Bu soruya verilecek cevap kuşkusuz ki İslam’ı; “Ya yerel bir din, ya da tüm coğrafyaları ve tüm insanları kuşatıcı bir din” hüviyetine büründürecektir. Yani o kuşatıcılığı sağlaması için zorlama bir cevap vermek şeklinde anlamak yerine, özünden kuşatıcı olan İslam’ın geleneğe kurban edilerek yerel bir dine dönüştürülmemesi gerektiğini anlatmak istiyorum.

Geleneğe sımsıkı tutunanlar; ‘dinimiz elden gidiyor’ diye olaya korkarak, elebaşları ise kin ve nefretle yaklaşarak, öze dönmeyi tahrifçi, dinde sapıklık ve oryantalistlerin etkisi altında kalmak olarak değerlendirmektedirler.
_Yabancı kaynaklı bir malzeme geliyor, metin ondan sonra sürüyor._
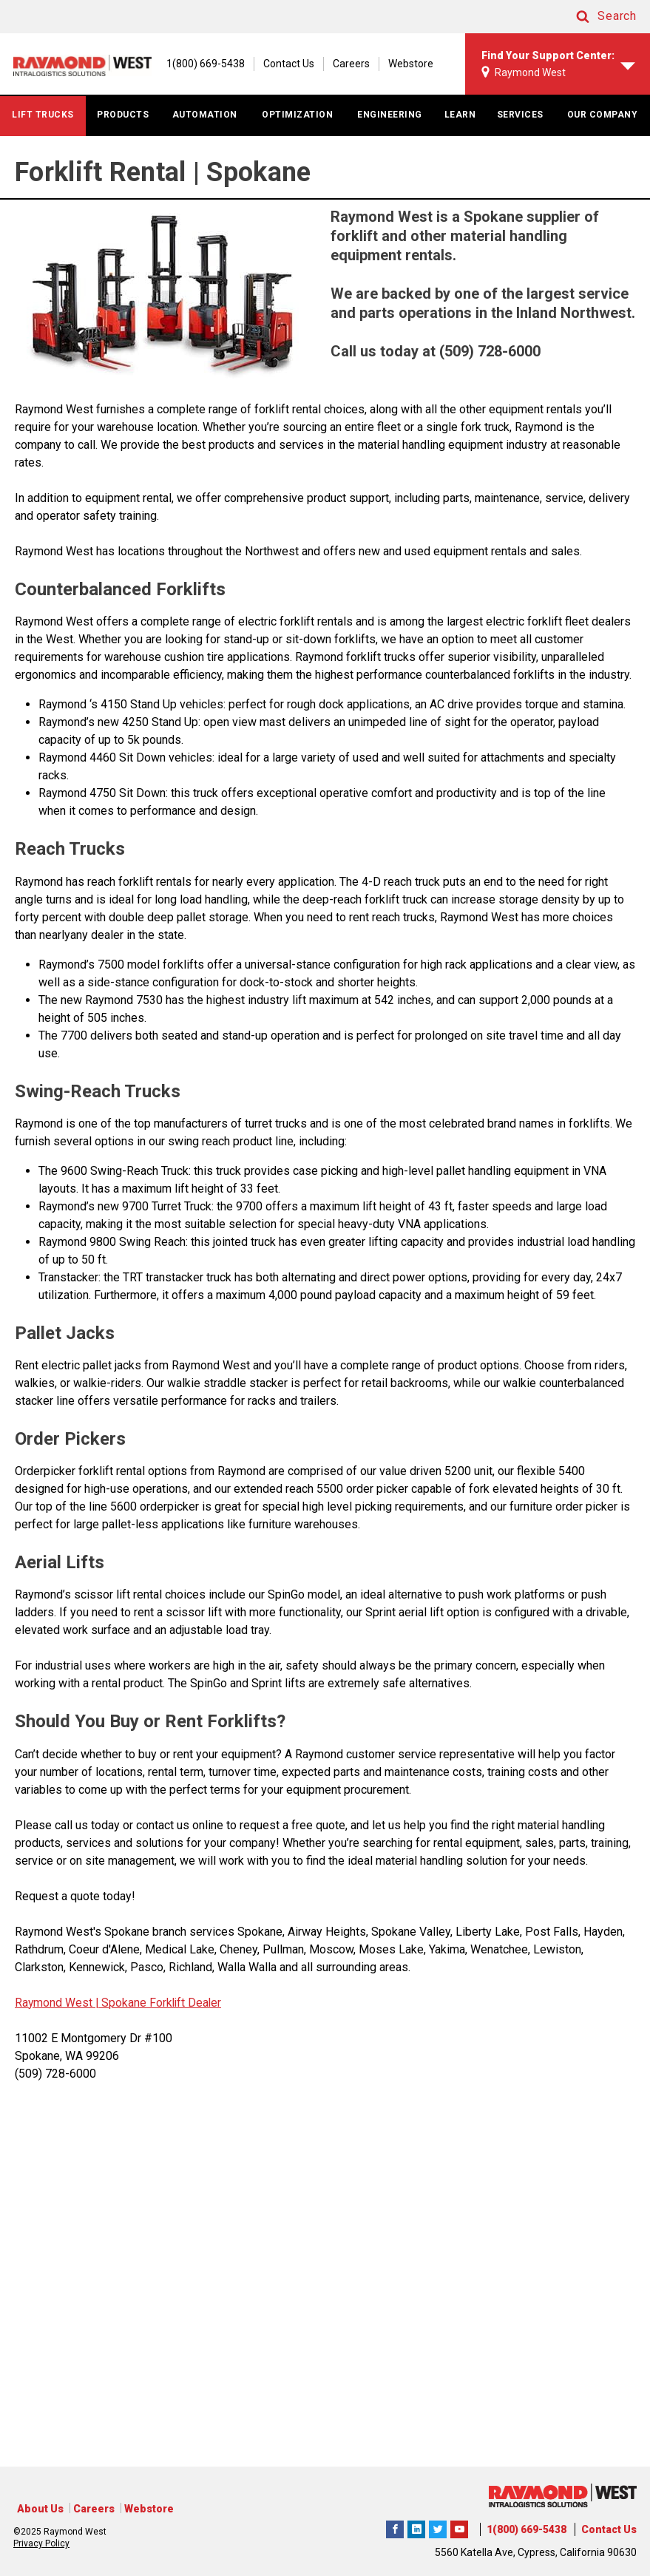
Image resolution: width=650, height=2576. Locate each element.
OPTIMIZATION (297, 128)
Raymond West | (57, 2016)
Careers (567, 40)
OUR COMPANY (602, 128)
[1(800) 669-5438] (414, 40)
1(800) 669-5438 (526, 2529)
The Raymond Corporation (459, 2527)
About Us (40, 2509)
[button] (592, 16)
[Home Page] (87, 70)
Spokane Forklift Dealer (162, 2016)
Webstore (627, 40)
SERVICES (520, 128)
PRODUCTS (123, 128)
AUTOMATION (204, 128)
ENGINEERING (389, 128)
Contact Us (505, 40)
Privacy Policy (41, 2543)
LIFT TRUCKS (43, 128)
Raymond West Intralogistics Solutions (395, 2527)
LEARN (460, 128)
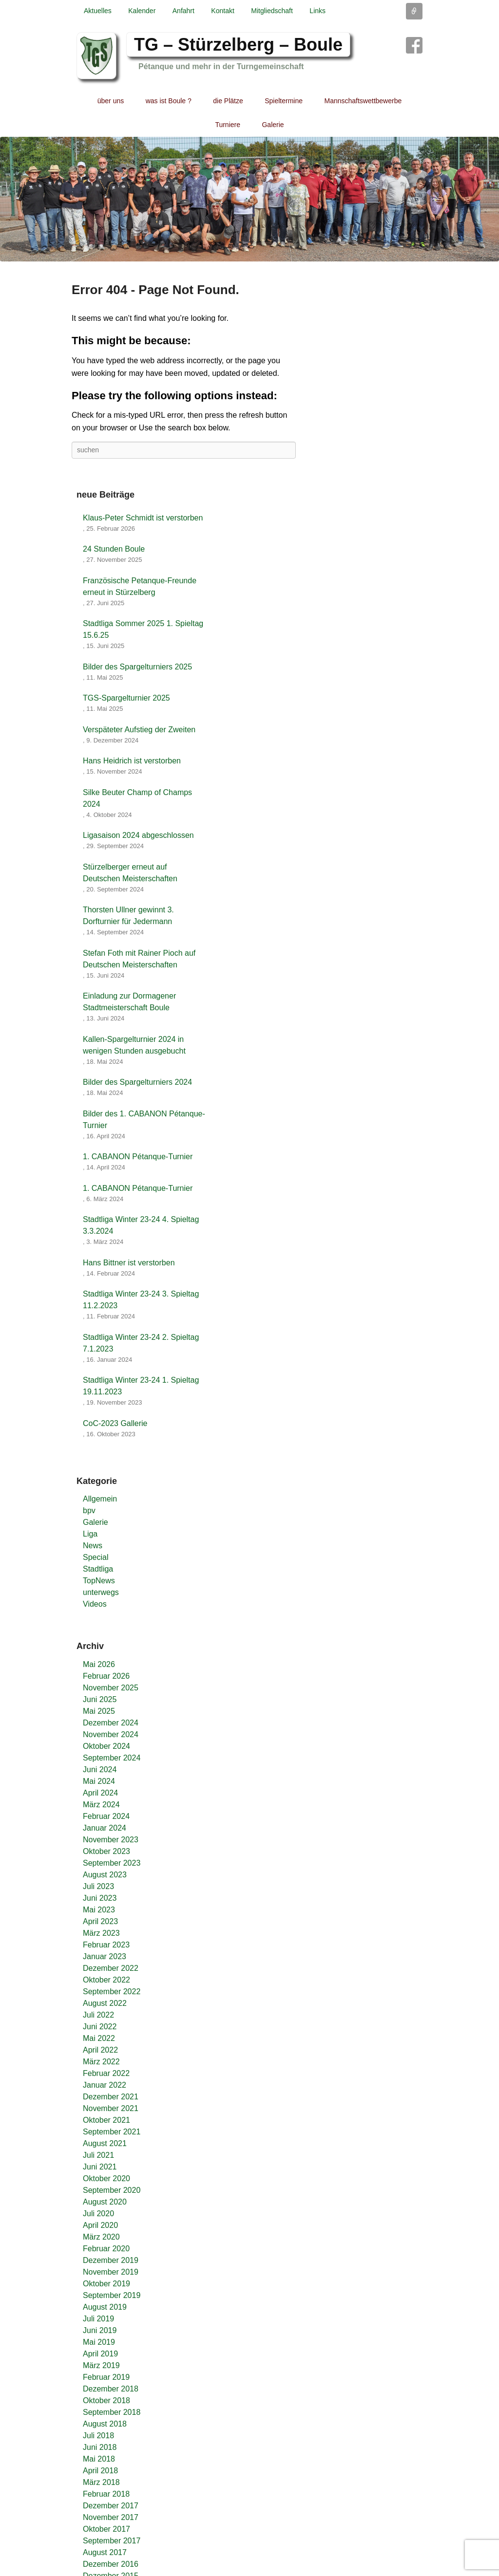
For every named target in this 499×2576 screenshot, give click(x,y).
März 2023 (101, 1933)
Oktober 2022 (106, 1980)
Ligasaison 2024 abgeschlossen (138, 835)
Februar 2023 (106, 1945)
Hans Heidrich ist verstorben (132, 761)
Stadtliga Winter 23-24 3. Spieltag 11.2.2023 (141, 1300)
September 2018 (111, 2412)
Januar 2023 (104, 1956)
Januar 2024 (104, 1828)
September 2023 (111, 1863)
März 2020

Öyle kabul ettikleri için işte başörtüsü de, üzerinde mutabık kalınması mümkün olmayan konulardan birisi olarak karşımızda durmaktadır.

Bir dönem başörtüsü; bir kesim tarafından İslam’ın bayrağı, sancağı gibi kutsallaştırarak; diğer bir kesim tarafından ise çaput, bez parçası tanımlamaları ile aşağılayarak kutuplaşma malzemesi haline getirilmişti. Hatta başörtüsü üzerinden doğrudan başörtülü oldukları için kadın aşağılanır olmuştu! Başörtülü kadınlar, üzülerek belirtmek gerekirse hemcinslerinin başrol oyuncusu olduğu, tiyatroların gerçek hayatta sahnelendiği oyunlarla tahkir ve taciz edilmişlerdi! 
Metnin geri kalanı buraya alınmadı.